On utilise pour cela un outil de DMS (Database Migration Service) ou, s'il est nécessaire de transformer les données, un ETL (Extract-Transform-Load). Il existe tout un tas de solutions open-source ou propriétaires de ces deux types dont certains maintenus par les cloud providers eux-mêmes. Dans notre cas, le choix se portera sur AWS Database Migration Service, qui permet de migrer facilement la migration de bases de données MySQL legacy vers Amazon RDS.
... le code et la CI
La stratégie de replatforming ayant pour cible un déploiement sur machines virtuelles, peu d'adaptations du code seront nécessaires. Les modifications à apporter sont liées principalement aux services managés utilisés : connexion à la base de donnée RDS, gestion des fichiers stockés sur le S3, envoi des notifications via Amazon SES.

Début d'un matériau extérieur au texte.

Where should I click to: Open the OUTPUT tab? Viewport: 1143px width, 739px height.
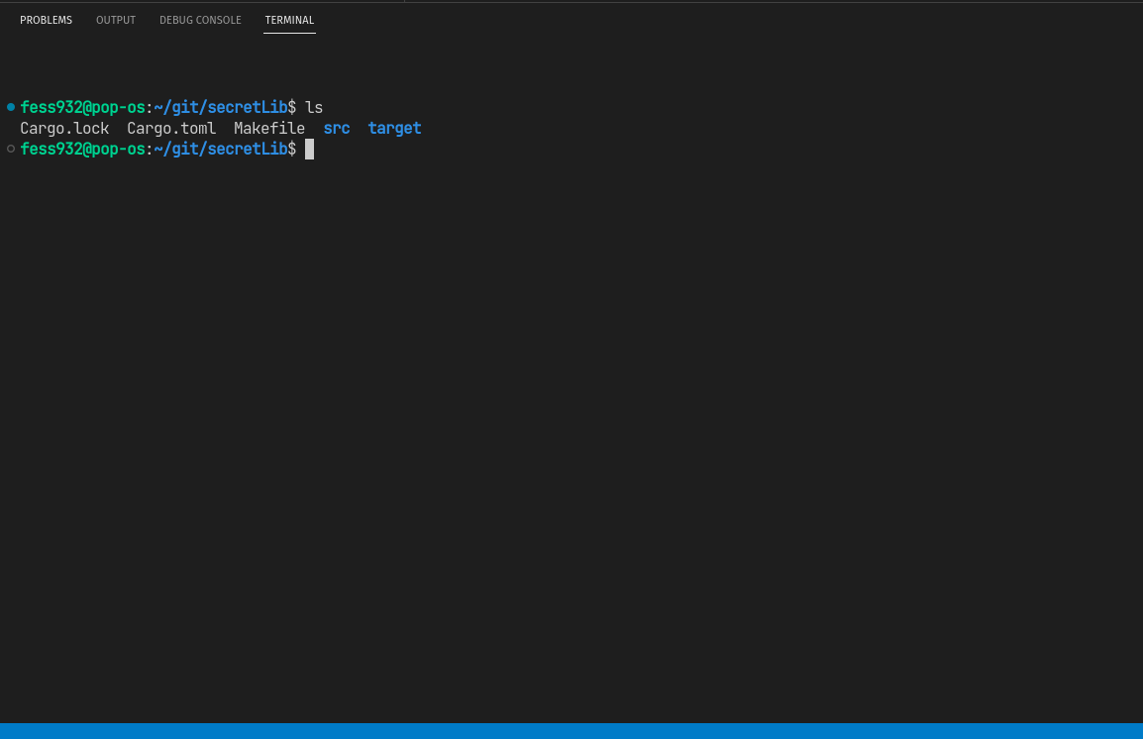[x=115, y=20]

Le code source de l'application étant hébergé sur GitLab, l'équipe développe un pipeline gitlab-CI dédié pour construire ses artefacts, les tester et les déployer sur ses environnements.
- Scan des configurations IaC : (checkov, tflint)
- Détection de secrets dans le code (gitleaks)
- Mises à jour de dépendances automatisées (renovatebot)
- Scan de vulnérabilités (trivy)
Monitorer la consommation cloud, l'aspect FinOps
Le choix de partir sur un cloud public ne s'est pas fait par hasard : un chiffrage du projet de move-to-cloud ainsi qu'une analyse prévisionnelle des coûts d'exploitation lorsque la plateforme sera en production ont été réalisés au préalable.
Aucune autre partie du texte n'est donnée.